It’s that time of year. Not Thanksgiving. Not Hannukah. Not even Christmas or New Year’s. Rather it’s that time of year when I’m asked about providing “perpetual” care for my grandparents’ cemetery plots.
These annual cemetery solicitation letters cause profound rumination and consternation. In some ways, this question of eternal care is bigger than Yom Kippur, which only affects my life, and that, just for the one year … unless, of course, I screw up big time; in which case I’m kaput, finito!
But the fate of these two cemetery plots … Well, that’s huge. It overwhelms me.
I know it sounds stupid, but eternity is a long time. What will Mount Hebron Cemetery and the Cedar Grove Cemetery Association in Flushing, N.Y., look like in 100 years? Two hundred? In a millennium? Will they exist? Throw in climate change, global warming and sea rise, and the picture gets more complicated. Will the cemetery even be above ground?
And just like that — without fail — once I start pondering the annual endowed cemetery care conundrum, it happens. “In the Year 2525,” that 1969 song by Zager and Evans, starts buzzing in my brain.

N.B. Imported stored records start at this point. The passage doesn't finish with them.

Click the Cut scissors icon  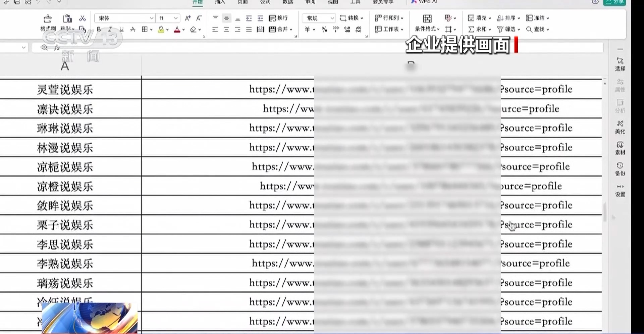[x=83, y=18]
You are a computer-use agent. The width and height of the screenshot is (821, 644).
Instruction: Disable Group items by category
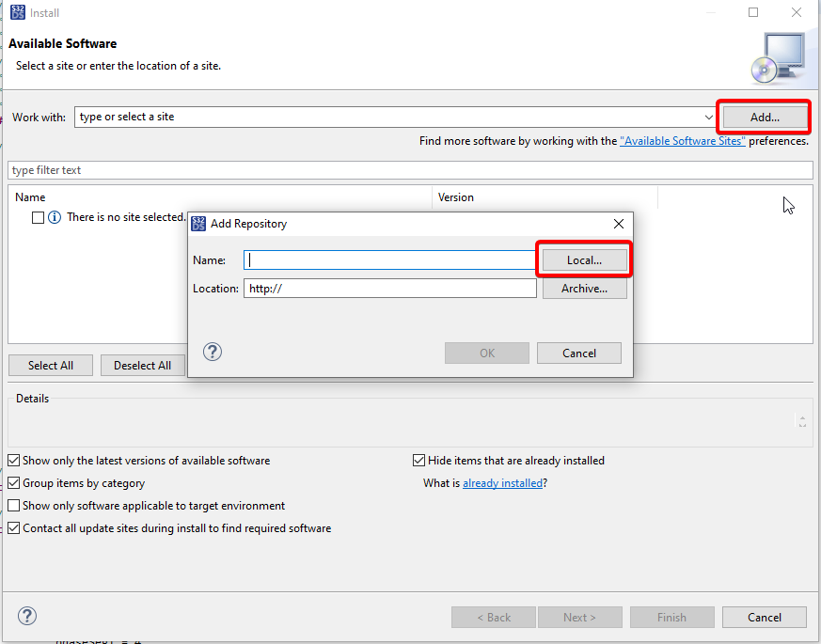[13, 482]
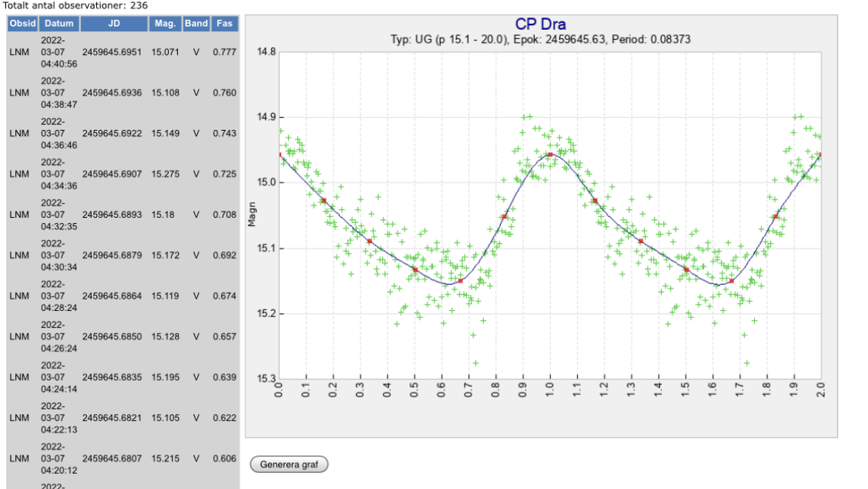The width and height of the screenshot is (868, 489).
Task: Click the date entry ending 04:40:56
Action: pos(58,53)
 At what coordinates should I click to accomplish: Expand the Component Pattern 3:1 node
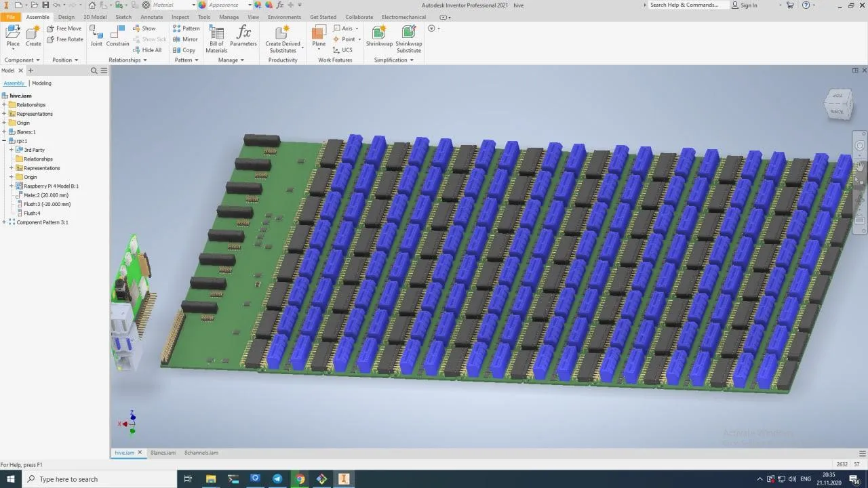pyautogui.click(x=4, y=222)
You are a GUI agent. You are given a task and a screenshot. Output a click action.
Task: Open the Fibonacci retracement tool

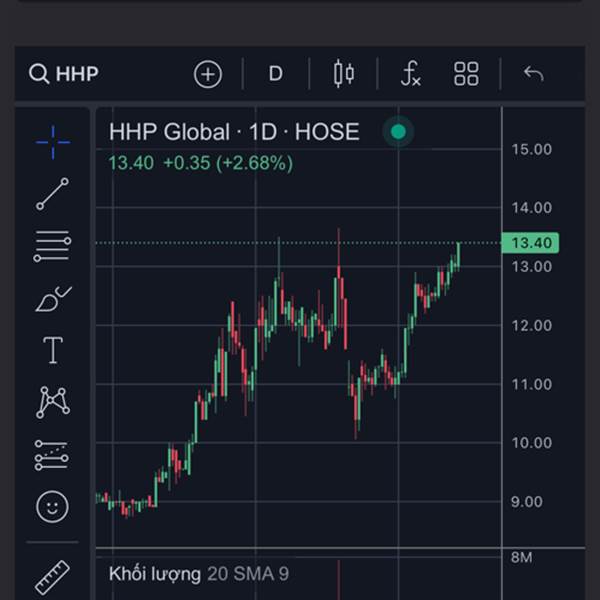tap(52, 246)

The catchy, but glum song tracks an apocalyptic future for mankind at approximately 1,000-year intervals, up to the year 10,000.
“In the year 2525, if man is still alive
If woman can survive, they may find …”
Zager and Evans
With a future like that, who needs to worry about upkeep on cemetery plots? Or maybe that’s the point, maybe it’s a good idea to ensure I’ve got my grandparents covered (pardon the pun) in advance.
For two-plus decades, I’ve taken pride in paying the annual bills for “seasonal care” on the graves for my father’s parents, Morris and Esther Galatz. I have only visited their graves once, but when writing the checks, I feel I’m paying my respects.
After my mother died in 2001, and the first notice about upkeep was forwarded to me, it was a revelation. I had never known about these cemetery plots or had I known these relatives. My grandmother died in 1928. My grandfather in 1951, three years before I was born.
My father was one of five sons. How it fell to him, the youngest of the surviving “boys,” to tend to the graves I don’t know. But, in turn, when he died, my mother took on the responsibility for 15 years, until she passed.
My parents married as teenagers. Yet, my mother never met her mother-in-law, who died when my father was young. I wonder what thoughts my mother had as she wrote that annual check. Did she speculate about my father’s difficult childhood? Did she use it as a moment for mourning, or simply, mechanically, pay the bill?
For me, this ritual is a source of awe and connection. I think about my father, his siblings, and my grandmother’s hard life filled with poverty, illness, and early death. And in tending to these graves, I also feel that I’m honoring my father, now 37 years gone. It is an especially joyous mitzvah.
But these solicitations about perpetual care? They are an entirely different matter. When they first started arriving, I considered them unnerving and tossed them in the trash.
Now, however, I’m older. And I worry.
My own clock is ticking. How many more annual payments are in my future? Is it fair to pass this responsibility on to my children? Will they take pleasure in the task? Will they, children of the Internet-everything-in-the-Cloud generation, see value in preserving and honoring the past?
And so, with my own mortality looming, this year I retrieved the solicitation from the garbage.
The idea of perpetual care still makes me laugh and cringe. Yet, knowing my grandparents are taken care of, whatever fate befalls the planet in the long run — and me in the next couple of decades — also seems strangely satisfying.
So, Cedar Grove Cemetery Association administrators, be on the lookout. The check isn’t quite in the mail, but I’m thinking about it.
While time waits for no man or woman, I’m confident there’s a little time left to contemplate this annual solicitation … at least until year’s end when rates go up effective January 1, 2022.